Daily Point of Light # 3068 Nov 8, 2005

Earlene Campbell was willing to do anything to help the Homeless Emergency Project, Inc., when she came to them eleven years ago. Needing the help, they ushered her into her into their kitchen, where she spent the day peeling potatoes for meals for the impoverished. The project quickly realized her potential, however, when her love and compassion for the homeless and underprivileged became evident through her interactions with them. Campbell was invited to become an Office Assistant. Since then, her friendly voice has been on the other end of the telephone, speaking to people who need her words of help and encouragement. As a receptionist, her smiling, caring face greets those that go to the Homeless Emergency Project (HEP) because they have nowhere else to go. Campbell does not treat the people she serves as they are charity cases; however she affords them the dignity she firmly believes they deserve.

A full career as an EMT, an ambulance driver, and an Emergency Room Registered Nurse taught Campbell a thing or two about hard knocks and injuries, both physical and emotional. Her varied life experiences have been blessings in disguise and assisted her at various points in her volunteer service. A man once came to live at Homeless Emergency Project who had had his arm amputated two days prior to his arrival. An error in health care meant that no one was scheduled to come care for his wound and change its dressings, which was a problem that was not corrected for weeks. Campbell had the knowledge and the generosity to care for this ailing man, who still resides (healthfully!) in the housing units. She has also stood in as a dental assistant when the HEP’s dental clinic was short staffed, learning what to do as she went along and providing much needed assistance.

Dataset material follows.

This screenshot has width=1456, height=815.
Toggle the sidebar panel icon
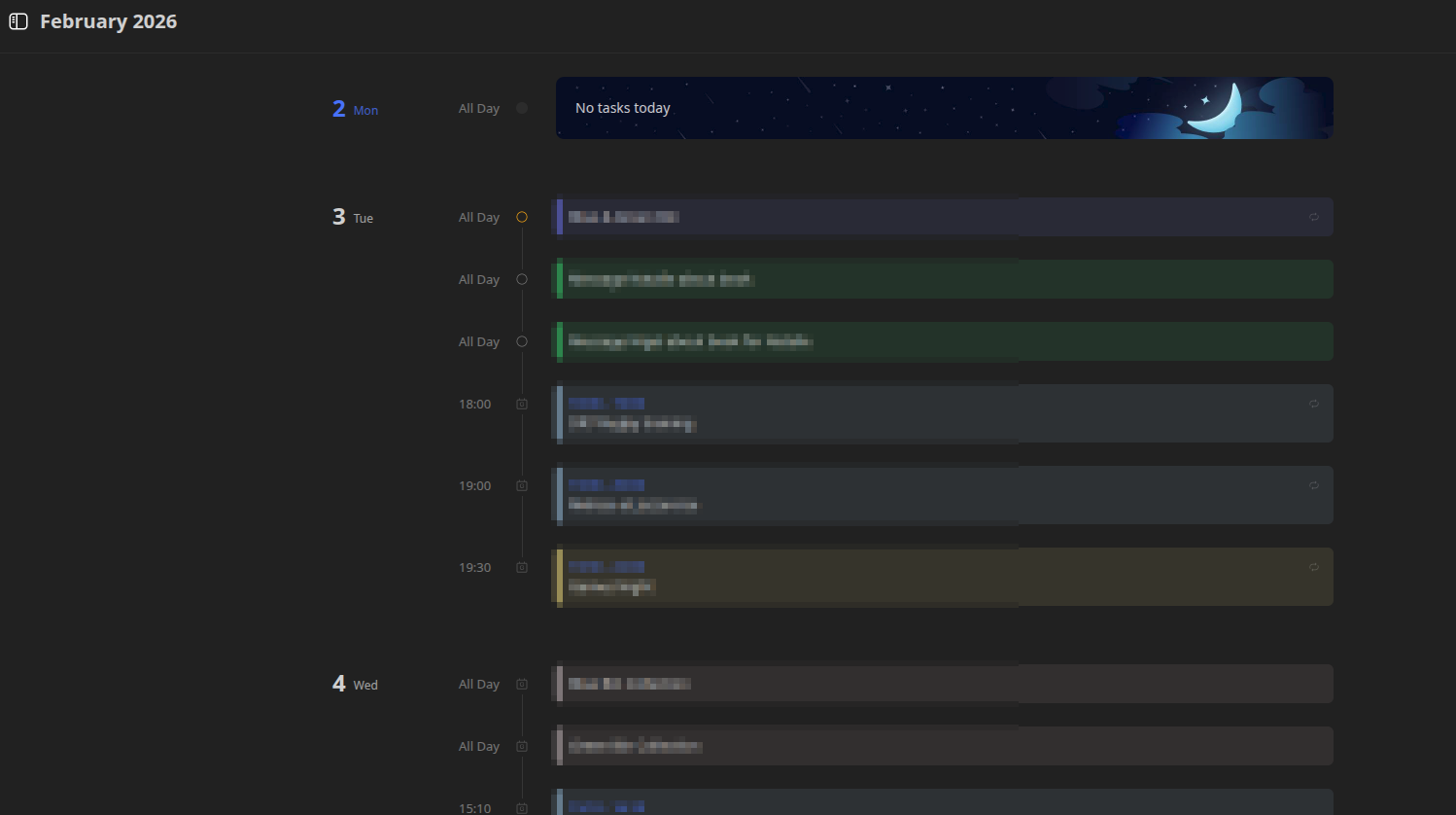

When case managers are not available at HEP, Campbell is also qualified to do intakes of new applicants. While wearing this hat, she reviews the homeless person’s application, interviews them, and goes over the rules of the house. Campbell also enters their information into the computer system, shows them to their housing unit, gives them a key, and provides a bag of toiletries for their use. Campbell volunteers every week, and has been a constant face there since the day she was sent to the kitchen in 1994. She comes with a heart of compassion, dedication, as well as her ability to be spontaneous and flexible; and all of these qualities assist her in making HEP, its clients and its staff a better place.